Problem requirements:
Since pictures are not part of the copy, please output only the lines from the one with "The height and" through the end of the data below, exactly as written.

Extracted information:

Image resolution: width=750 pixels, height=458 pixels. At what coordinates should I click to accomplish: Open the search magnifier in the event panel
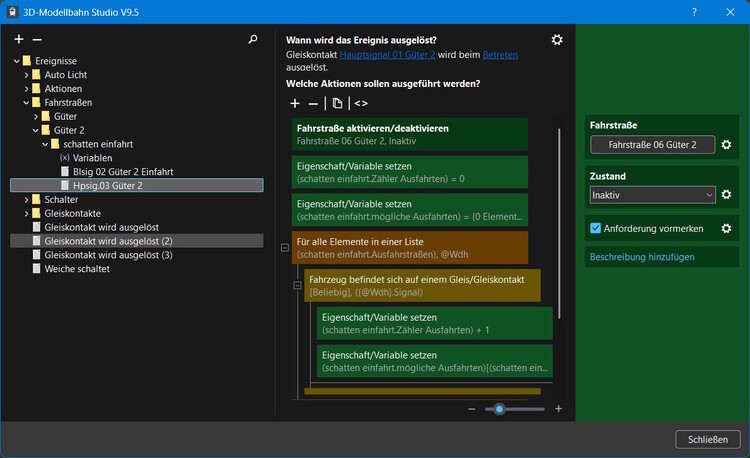tap(253, 39)

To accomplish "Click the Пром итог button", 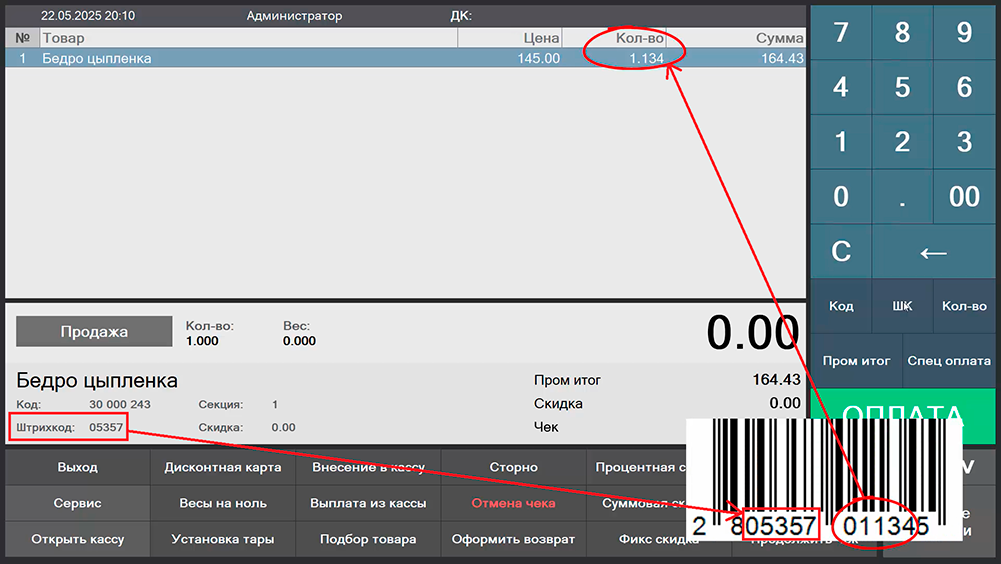I will click(x=856, y=361).
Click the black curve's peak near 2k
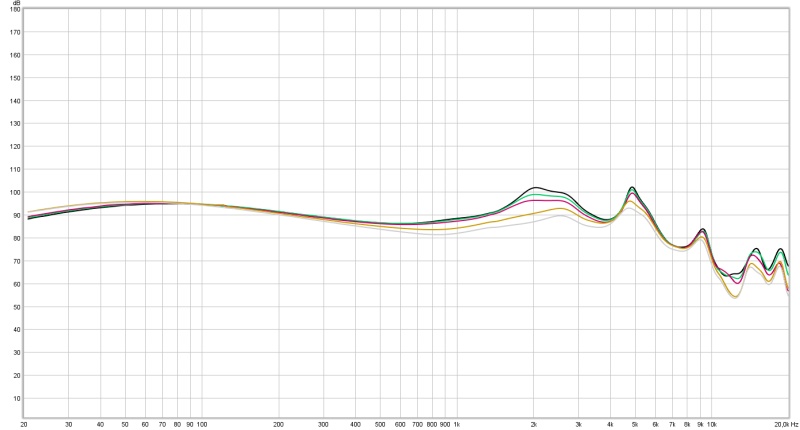 pos(537,187)
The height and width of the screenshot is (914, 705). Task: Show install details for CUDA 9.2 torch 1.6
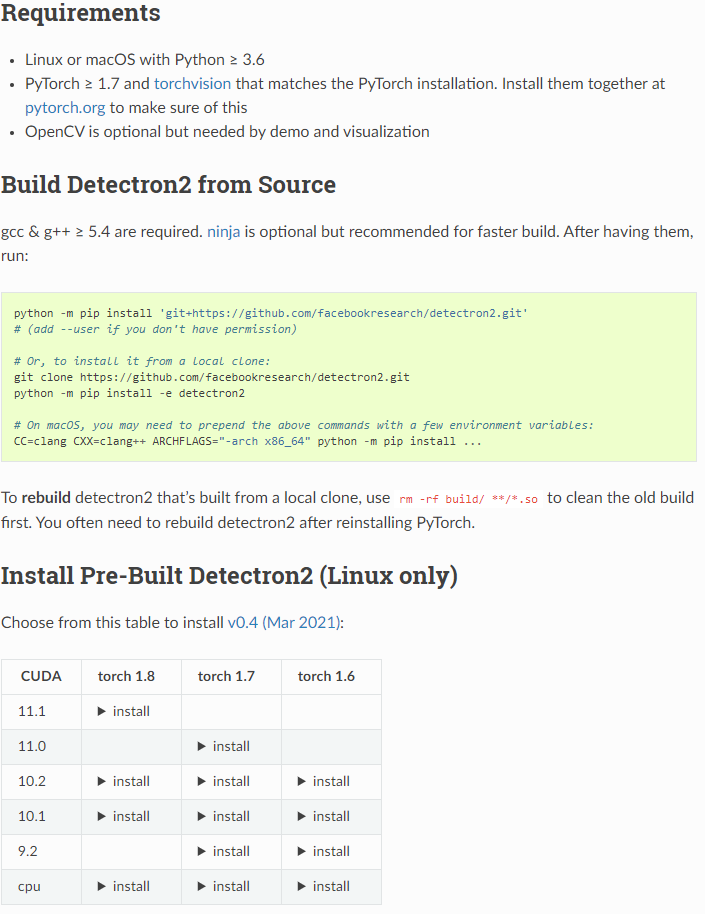tap(323, 851)
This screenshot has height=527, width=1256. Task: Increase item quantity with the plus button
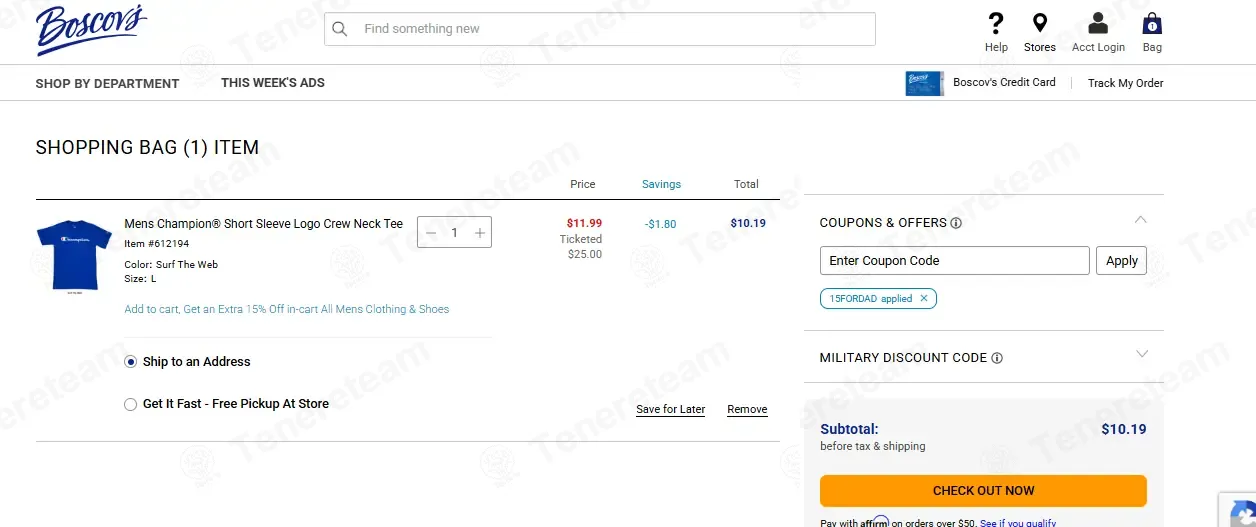(480, 233)
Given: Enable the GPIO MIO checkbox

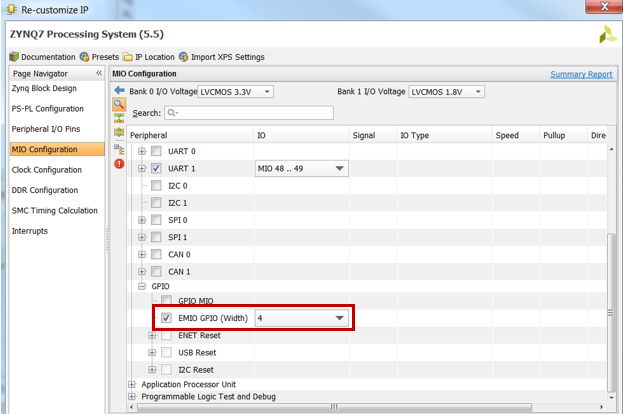Looking at the screenshot, I should pyautogui.click(x=166, y=301).
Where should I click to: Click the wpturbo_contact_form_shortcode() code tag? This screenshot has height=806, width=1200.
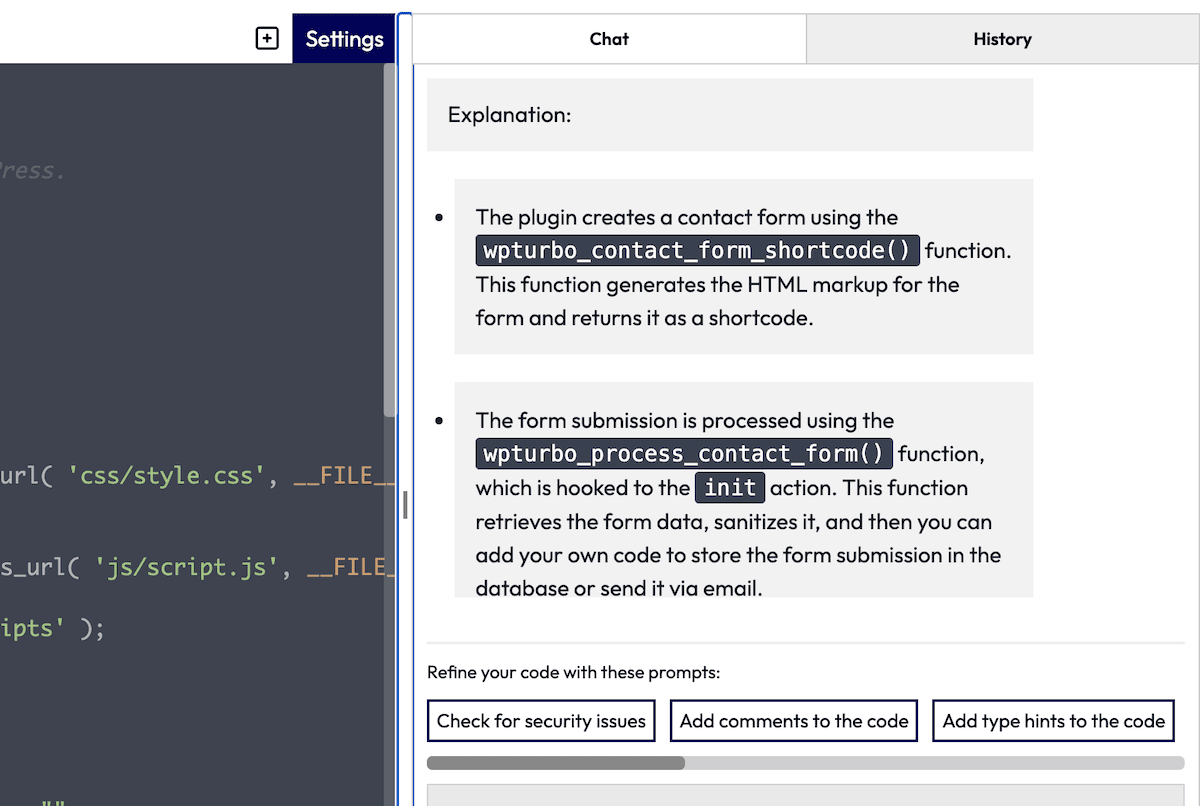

Exercise response:
The height and width of the screenshot is (914, 705). Task: Show install details for CUDA 9.2 torch 1.6
tap(323, 851)
This screenshot has height=527, width=1256. Task: Increase item quantity with the plus button
(480, 233)
Given: Enable the GPIO MIO checkbox

Looking at the screenshot, I should pyautogui.click(x=166, y=301).
Where should I click to: Click the wpturbo_contact_form_shortcode() code tag? This screenshot has height=806, width=1200.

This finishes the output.